Task to carry out
Reproduce the section of the listing that begins at the line containing "Insert a link using the toolbar" and finishes at the line containing "Screen dimensions: 934x420". Include both end lines and nothing beyond them.

Source information
+ + + + + + +

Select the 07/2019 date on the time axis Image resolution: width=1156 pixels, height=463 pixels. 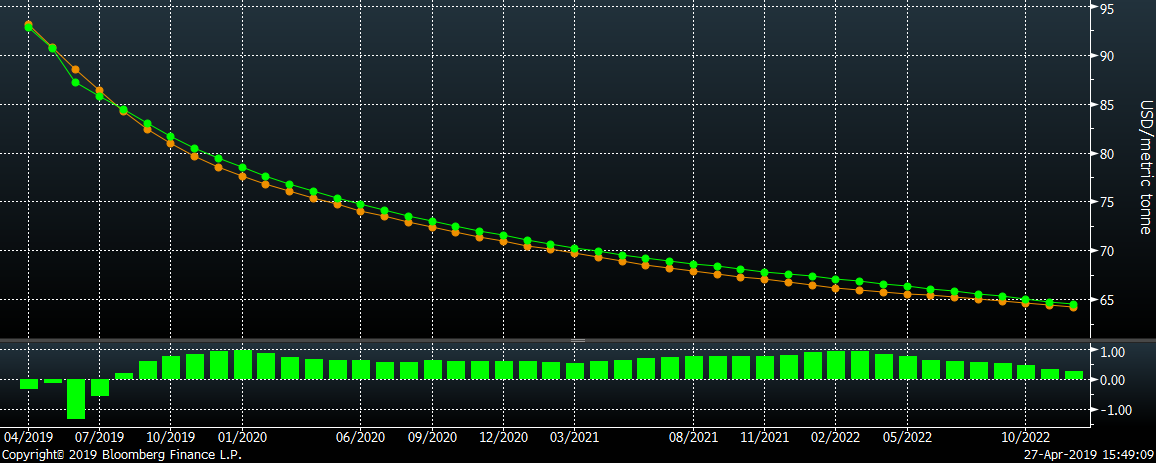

+ + + + + + +

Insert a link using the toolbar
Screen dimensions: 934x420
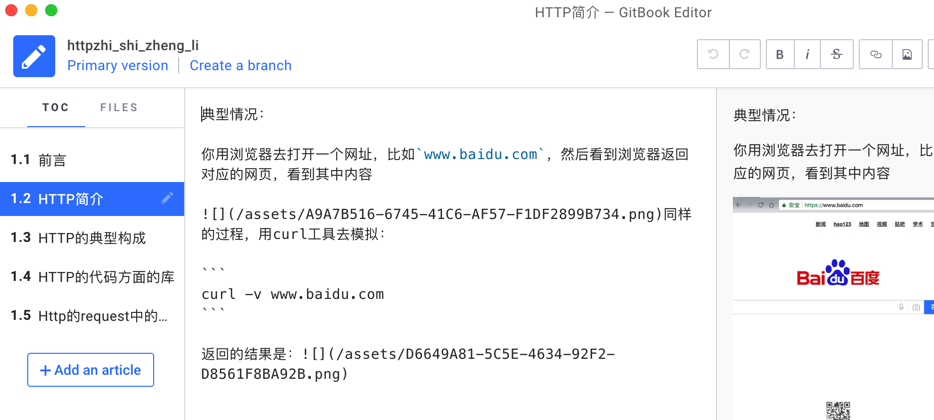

+ + + + + + +

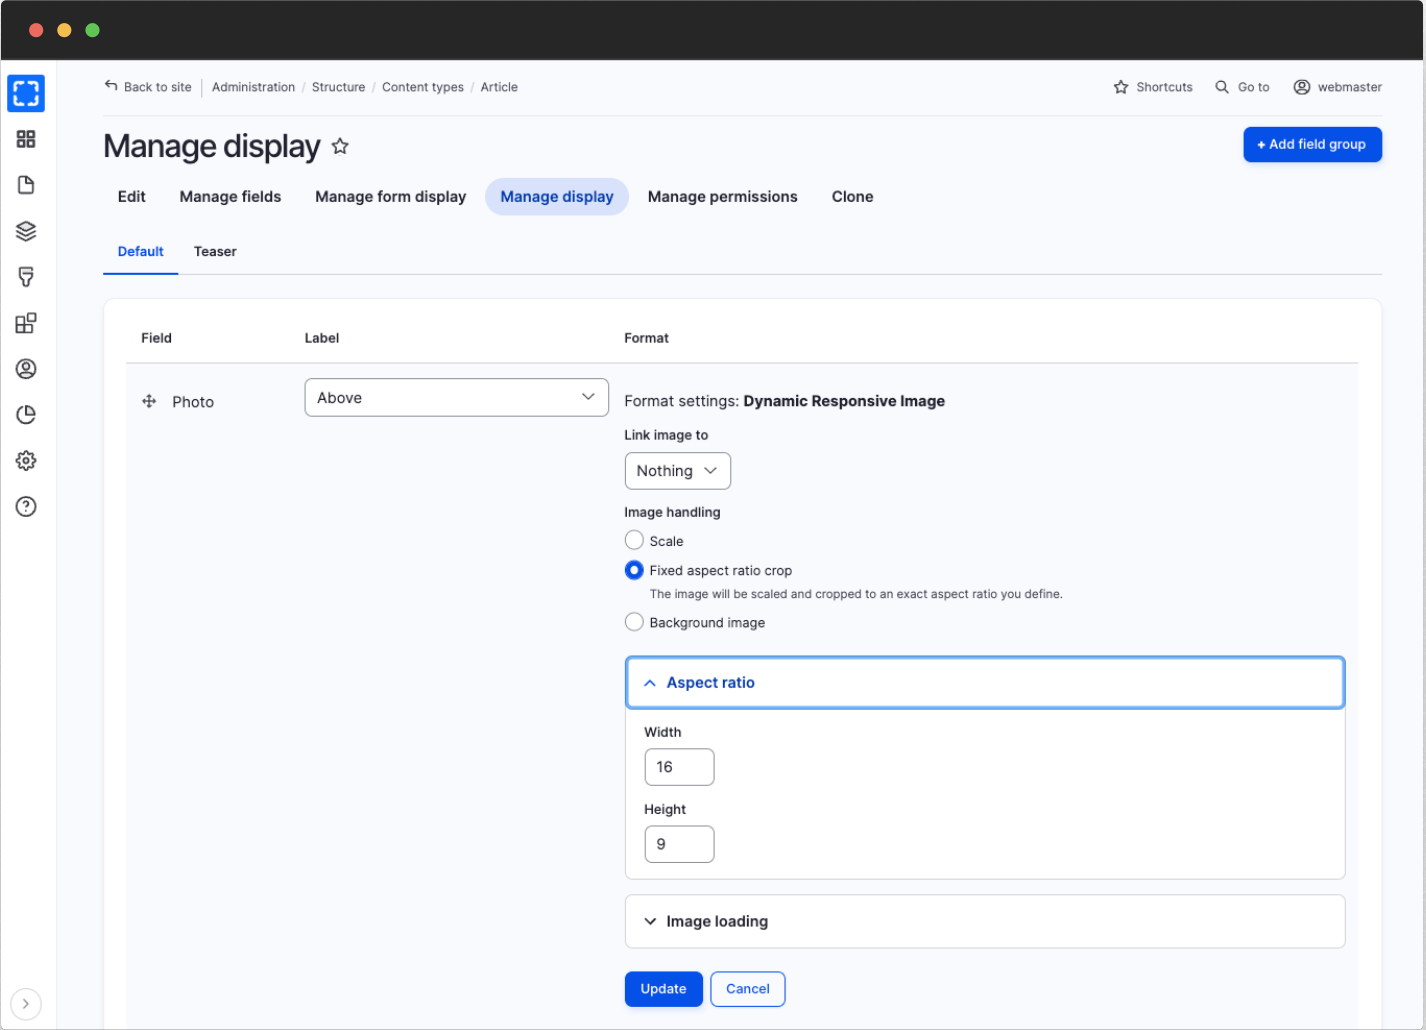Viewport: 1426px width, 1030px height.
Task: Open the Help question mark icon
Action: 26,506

+ + + + + + +

Response to this task
Insert a link using the toolbar
Screen dimensions: 934x420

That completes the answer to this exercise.